Mr. F. Goodall has no finished picture ; but he sends for exhibition some twoscore of sketches made in Egypt (913 to 962), which will do more to raise his reputation than another finished picture from the same source would probably have done. Unaffected elegance and careful workmanship distinguish all he does ; but these sketches exhibit also a depth and richness of colour, a freshness and vivacity of execution, not hitherto indicated iu public. Rich brown broken with grey or harmonized with golden yellow, solemn black and indigo enlivened by golden armlet or ear-ring, are here dealt with in a really masterly manner ; while the quiet dignity with which Oriental dress no less than Oriental temperament invests an Eastern personage is so happily rendered as to secure the repose which is one of the surest symptoms of an artist's power. Background to these figures there is properly none; only so much colour or shade as will bring them into good relation with the space that surrounds them. These sketches hang together in a recess of the Lecture Hall, where they are not unlikely to escape notice, unless specially sought out.

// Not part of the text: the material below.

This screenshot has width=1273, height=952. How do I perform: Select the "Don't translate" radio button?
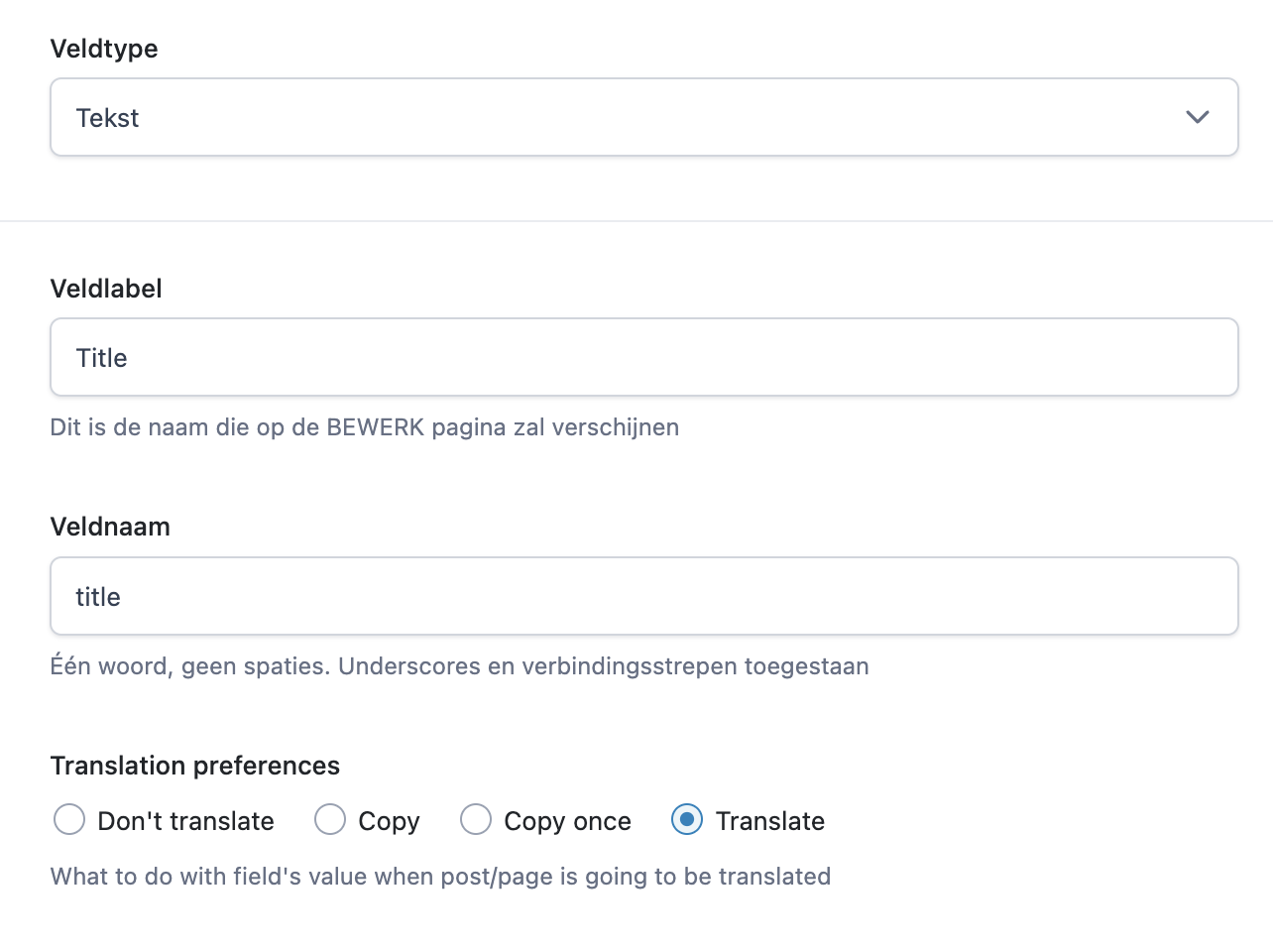tap(69, 820)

As if to show that pictures involving what is euphemistically called " the nude" may be perfectly pure, Mr. Armitage has painted such a picture in his " Hero lighting the Beacon for Leander" (108). In fact, he has invested the figure with something of that unapproachable purity which is the distinctive quality of the best Greek sculpture. This may partly be due to the colour of moonlight, but is, no doubt, principally to be ascribed to the intention of the artist. It is needless to say of this artist that his drawing is correct ; it is also very graceful, and the modelling of the figure admirably done, chiefly by reflected lights and without calling in aid any depth of shadow. Directly the reverse in sentiment is Mr. Leighton's " Helios and Rhodos" (864), a picture which is in close relationship with Mr. Swinburne's maddest verses. Rhodos is very well painted, but the picture is confused hi its light and shade. Mr. A. Moore's " Venus" (699) is a fine study of form, and without the blot that stains Mr. Leighton's Rhodos. The colour is of the chalky artificial character which Mr. Moore commonly affects, and is better suited for wall decoration than for a picture proper. The texture, too, is leprous. " A Quartet" (483), by the same artist, is a beautiful study of human form and drapery. Musicians are much exercised by the action of the violoncello-player on the right, who is represented as executing what is technically called a thumb-passage. This, say they, was a method of execution unknown at the period (say 1800 years ago), and argues a reprehensible lack of archaeological knowledge. Let the musicians say what they will, it is a beautiful picture. V.